Detailed Description

In order to make the objects, technical solutions and advantages of the embodiments of the present application clearer, the technical solutions in the embodiments of the present application will be clearly and completely described below with reference to the drawings in the embodiments of the present application, and it is obvious that the described embodiments are some embodiments of the present application, but not all embodiments. The components of the embodiments of the present application, generally described and illustrated in the figures herein, can be arranged and designed in a wide variety of different configurations. Thus, the following detailed description of the embodiments of the present application, presented in the accompanying drawings, is not intended to limit the scope of the claimed application, but is merely representative of selected embodiments of the application. All other embodiments, which can be derived by a person skilled in the art from the embodiments given herein without making any creative effort, shall fall within the protection scope of the present application.

In the description of the present application, it should be noted that the terms "center", "upper", "lower", "left", "right", "inner", "outer", and the like indicate orientations or positional relationships based on orientations or positional relationships shown in the drawings or orientations or positional relationships conventionally found in use of products of the application, and are used for convenience of description and simplicity of description only, and do not indicate or imply that the referred devices or elements must have a specific orientation, be constructed in a specific orientation, and be operated, and thus should not be construed as limiting the present application.
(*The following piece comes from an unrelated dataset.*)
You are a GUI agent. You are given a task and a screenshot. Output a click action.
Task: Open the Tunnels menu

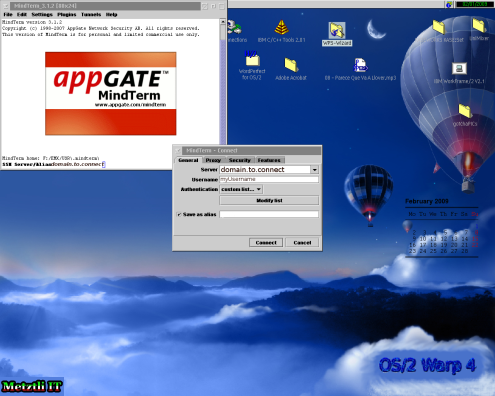[x=91, y=15]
Furthermore, the terms "first," "second," and the like are used merely to distinguish one description from another, and are not to be construed as indicating or implying relative importance.

Some embodiments of the present application will be described in detail below with reference to the accompanying drawings.

Referring to fig. 1 and 2, fig. 1 is a schematic structural diagram of a first viewing angle of a polishing system 200 according to the present embodiment, and fig. 2 is a cross-sectional view of a polishing disc 100 according to the present embodiment.

The present embodiment provides a polishing disk 100 adapted to cooperate with a rotary disk 220 to polish a member 201 to be polished. In some embodiments of the present application, the polishing pad 100 is used for conformal polishing, and the polishing surface 101 of the polishing pad 100 is matched to the shape to be polished. In the embodiment of the present application, the polishing disk 100 is a circular disk, and the polishing surface 101 is a circular plane. In other embodiments of the present application, the polishing surface 101 can be a flat surface or a concave or convex surface with other shapes, which are not limited in the present application.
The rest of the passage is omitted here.